Depicting the Need for High Temporal Resolution pH and Oxygen Variability in a Dynamic Alaskan Estuary

Acidification in nearshore waters are influenced by a multitude of drivers that shape the dynamics of pH and carbonate chemistry variability on diurnal, seasonal, and yearly time scales. Monitoring efforts aimed at characterizing high temporal resolution are lacking in many nearshore systems, particularly in high latitude regions such as Alaska. Kachemak Bay, located in the northern Gulf of Alaska, is bisected by Homer spit into upper and lower basins with disparate chemical drivers. This study measured the along bay heterogeneity of pH and oxygen variability to better understand the chemical environment of these biologically productive waters that serve as regions for shellfish restoration.
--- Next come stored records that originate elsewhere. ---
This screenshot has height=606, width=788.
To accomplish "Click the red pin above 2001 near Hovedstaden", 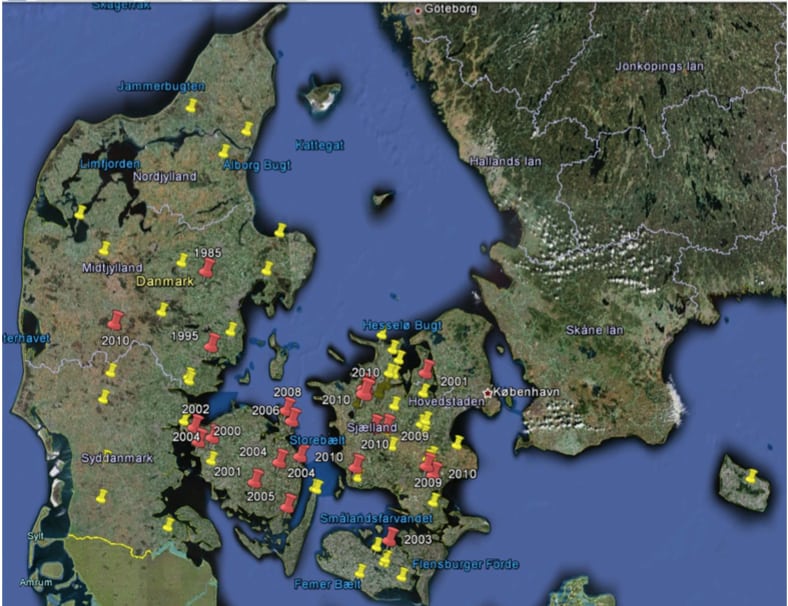I will pos(427,369).
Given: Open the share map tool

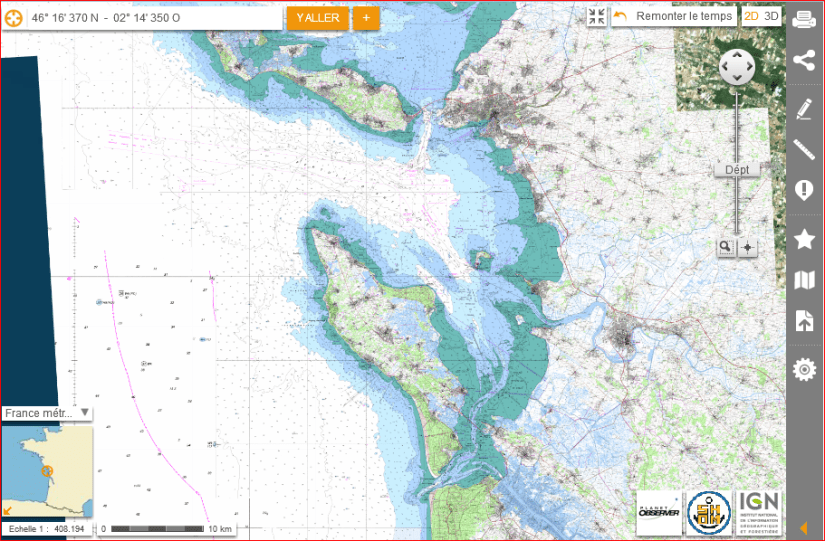Looking at the screenshot, I should [804, 61].
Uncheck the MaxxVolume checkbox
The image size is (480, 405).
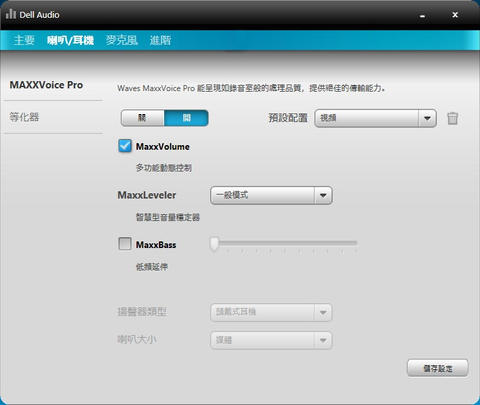click(x=125, y=146)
SeaFET^TM pH and oxygen sensors were deployed in Jakolof Bay located in the outer basin, and Bear Cove—less biologically diverse relative to Jakolof Bay—in the inner basin for 12 months. Quality control included propagated measurement uncertainty, which is presented as a standard method when analyzing data from SeaFET^TM sensors. Time series analyses indicate that both locations within Kachemak Bay are net autotrophic systems for short durations in the summer and experience large diurnal fluctuations in pH >0.3 units on tidal scales (3–6 h). Finally, we utilize spectral analysis of pH as a tool to identify correlations between oxygen and tidal amplitude as a means to identify potential drivers of pH variability. These findings of high temporal resolution pH variability are presented in the context of a biological viewpoint were the frequency and duration of exposure to acidification is more relevant than static means.